3)Ta Prohm (Jayavarman VII: Late 12th-Early 13th Centuries)
Originally, this site served as a Buddhist monastery and university outside Angkor Thom. It is one of the most visited temples in the Angkor region. It was given a boost of fame—I rather hate to say it—after being featured in the film Tomb Raider. Even so, it is easy enough to navigate into pockets of solitude and find unpopulated frames for the eyes to enjoy. While certain temples have seen varying degrees of restoration, this one has been left largely untouched from the time it was rediscovered. It is truly an incredible place.
4)Preah Kahn (Jayavarman VII: Late 12th Century)
Preah Kahn means “Royal Sword” in Khmer. Like Ta Prohm, it is largely unrestored, and carries a similar feeling. In addition to the temple itself, there was a lot of beauty to be found in the surrounding areas.
5)Neak Pean (Jayavarman VII: Late 12th Century)
To reach this temple, whose name means “The Entwined Serpents,” one first has to walk the span of a long wooden bridge reaching accross a large, shallow lake.
It was built to sit as a circular island in a surrounding moat, with the figures of seven-headed stone serpents (a very common image in the region) surrounding key points of the perimeter.
From what I’ve gathered, this temple had fairly alchemical origins. Apparently it was created for healing purposes, as bathing in the pools was held to balance the elements in an ailed individual, restoring them to health. Four connected pools represent the four basic elements—Earth, Air, Fire, Water.
It is said that four great animals—an Elephant, Bull, Horse and Lion (corresponding to the four cardinal directions)—originally stood in the surrounding moat. The horse is the only statue that still remains.
While I consistently wondered what all of the sites had been like during the living height of the Khmer Empire, I hold particular curiosity of what once took place here at Neak Pean.
6)Ta Som (Jayavarman VII: Late 12th Century)
This temple was dedicated to Dharanindravarman II, father of Jayavarman VII, who had been King of the empire some years earlier in the mid 12th century. It is another one left considerably untouched from the time of its discovery.
7)East Mebon (Overseen by Rajendravarman II: Late 10th Century)
This is the first of the temples I visited pre-dating the introduction of Buddhism in the empire. It was built in devotion to Shiva.
8)Banteay Srei (Overseen by Yajnavaraha: Late-mid 10th Century)
This pre-Buddhist temple of red sandstone was also built in devotion to Shiva, and is the only temple in the Angkor area that is not attributed to a monarch. Yajnavaraha, a scholar and philanthropist, was the grandson of King Harasvarman and served as counsellor to King Rajendravarman II—to whom East Mebon (above) is attributed.

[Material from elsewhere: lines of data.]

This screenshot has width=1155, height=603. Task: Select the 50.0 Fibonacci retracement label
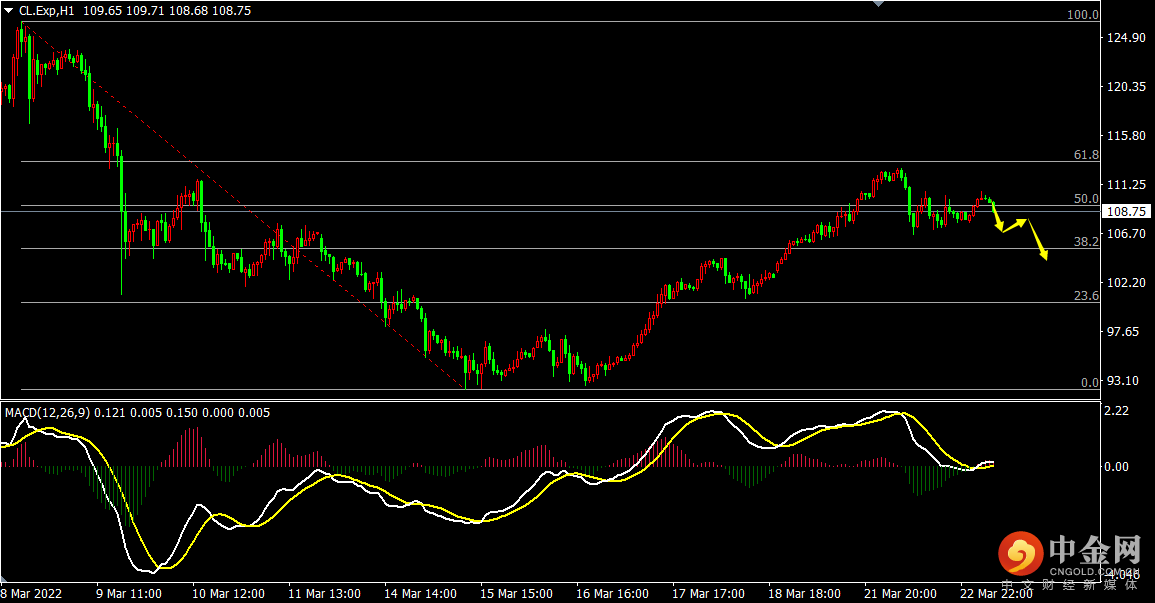(x=1085, y=199)
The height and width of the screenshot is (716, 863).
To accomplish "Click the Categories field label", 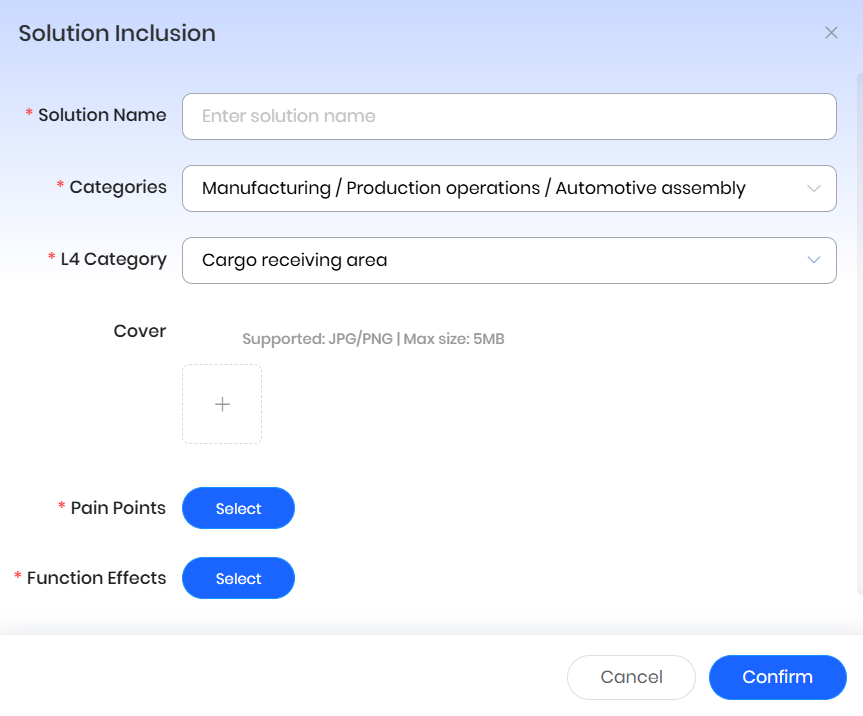I will (x=118, y=187).
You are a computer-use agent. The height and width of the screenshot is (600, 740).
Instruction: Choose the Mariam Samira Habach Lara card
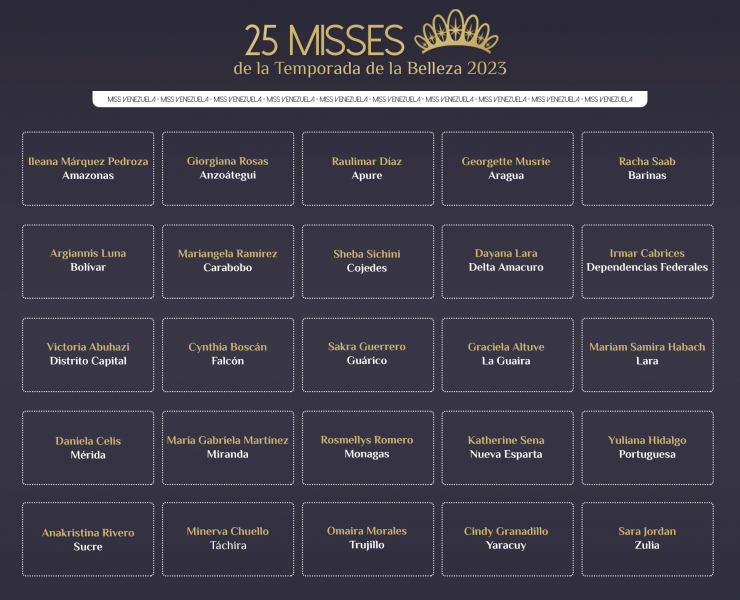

9)Banteay Samre (Suryavarman II: Early-mid 12th Century)
This temple is attributed to the same king who oversaw the commencement of construction on Angkor Wat. There is a huge amount of surrounding land to explore at this site.
The earliest in its origins of all the temples I visited, it is a symbolic representation of Mount Meru dedicated to Shiva. Its mountaintop location makes it a highly popular tourist destination for sunset.
A mass of human bodies obscured the actual structure at all times, so there were few opportunities for good photos.
The sunset from Phnom Bakheng marked the completion of my visitations of Cambodia’s Angkor temples (for now).